I was really thrown due to my own sheltered background, one that, admittedly, wasn’t strong on art education to begin with. As I remember it, I thought to myself, “Why does the painting only have black people in it?” A stupid question, in practical terms, had I known anything about most funerals–which are of course attended largely by family members. As a 14-year -old, I don’t think I’d ever attended a funeral. In any case, I didn’t like the painting. Too black for me. Didn’t the Huxtables know they were supposed to be colorblind, to keep their identities private, like I was doing? Yes, the painting was in their home, but I wasn’t really talking about the Huxtables–who were fictional characters after all–but the show itself, watched by tens of millions.
These types of expressions–there were certainly others during the show’s run–made me incredibly uncomfortable. “Why do they have to do that?” I would ask myself. Why do they have to talk about black history? Why aren’t they trying to melt that away–like I do? I want them to be like me and me to be like them and all of us to be like everybody else. Mostly, though, I was upset because I was seeing people act in a way that conflicted with my chosen approach. I couldn’t process that there could be another, better, healthier way, one that could embrace rather than deny one’s ancestors and the culture in which they participated, one that didn’t cut me (or the Huxtables) off from any past other than the common American one. I couldn’t understand that one need not choose between being a Jew–or black, or Filipino–and being American. It shouldn’t be either/or, but rather both/and.

## Brief 1
In the text about the painting in the Huxtables' home, how old was the writer at the time?
## Brief 2
Please continue the text about the Huxtables' painting and the writer's discomfort with the show, going on from its last sentence for a paragraph or two.

## Source material
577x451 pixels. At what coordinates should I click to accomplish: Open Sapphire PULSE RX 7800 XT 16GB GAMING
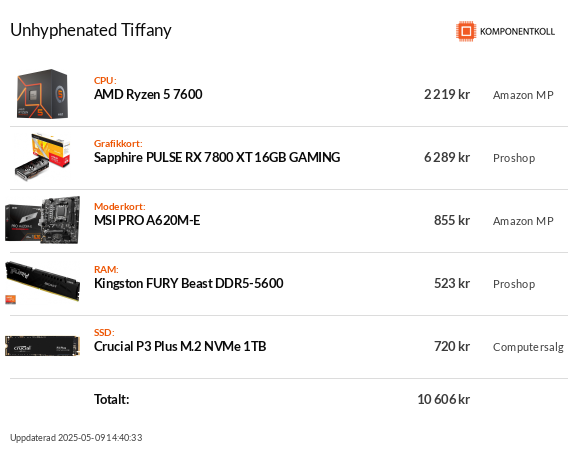217,157
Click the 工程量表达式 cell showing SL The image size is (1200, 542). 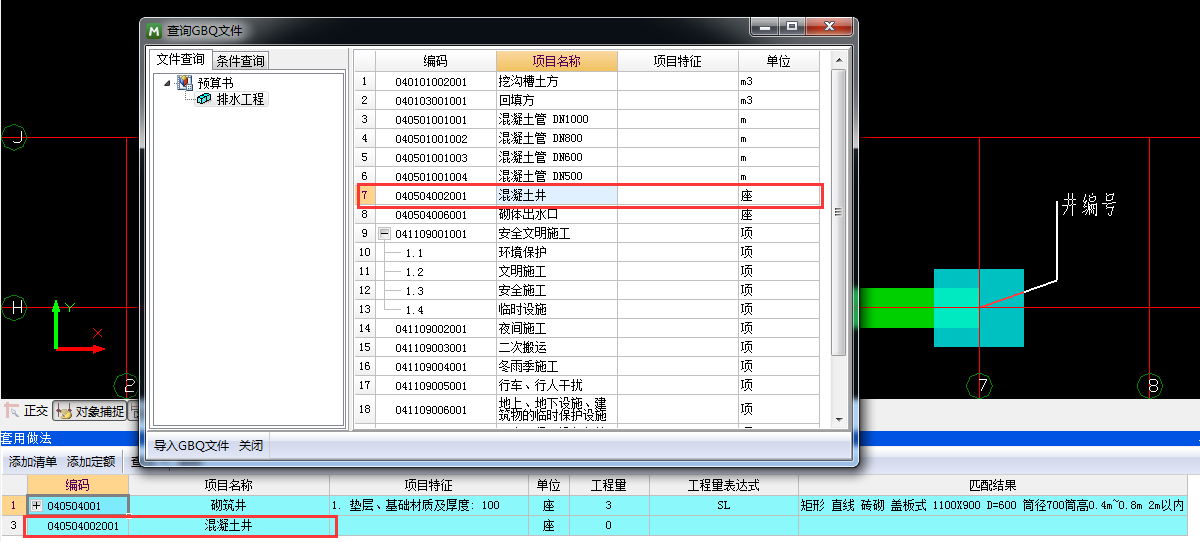point(723,506)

## Final answer 1
The writer was 14 years old.

## Final answer 2
Slowly, and it took years, I finally did begin to understand, and when I really got it, it felt terrific. The fact that Americanness–at least the way it is supposed to work–does not require homogenization, or a particular ancestry, meant that I could identify as a member of the Jewish people and the American people at the same time. Not half one and half the other, but 100 percent of both. Those two aspects of my identity complemented one another. Furthermore, the broader diversity of society I began to experience in college offered me more room–much more room than I felt in my 99 percent white hometown, in the early years of Reagan’s America–to express the identity I’d wanted to feel, longed to feel really, ever since childhood, as I wrote in this 2013 post.
Bill Cosby is what he is, and he did what he did. I’m not here to comment on that. As for how his greatest creation is remembered, that’s up to all of us collectively. What I’ll say is that it had a tremendous effect on me, personally. It affected how I saw myself, my ancestral background, and my Americanness. It helped me overcome a real barrier, one I had somehow picked up from the larger culture of my childhood where the conformist, melting pot concept of assimilation still held, and where just about every TV show had a Christmas episode every year. The shift in that culture–spearheaded by The Cosby Show–helped bring me, and our country, to a greater acceptance of pluralism, of diversity within a broader unity. That’s a legacy nothing can tarnish.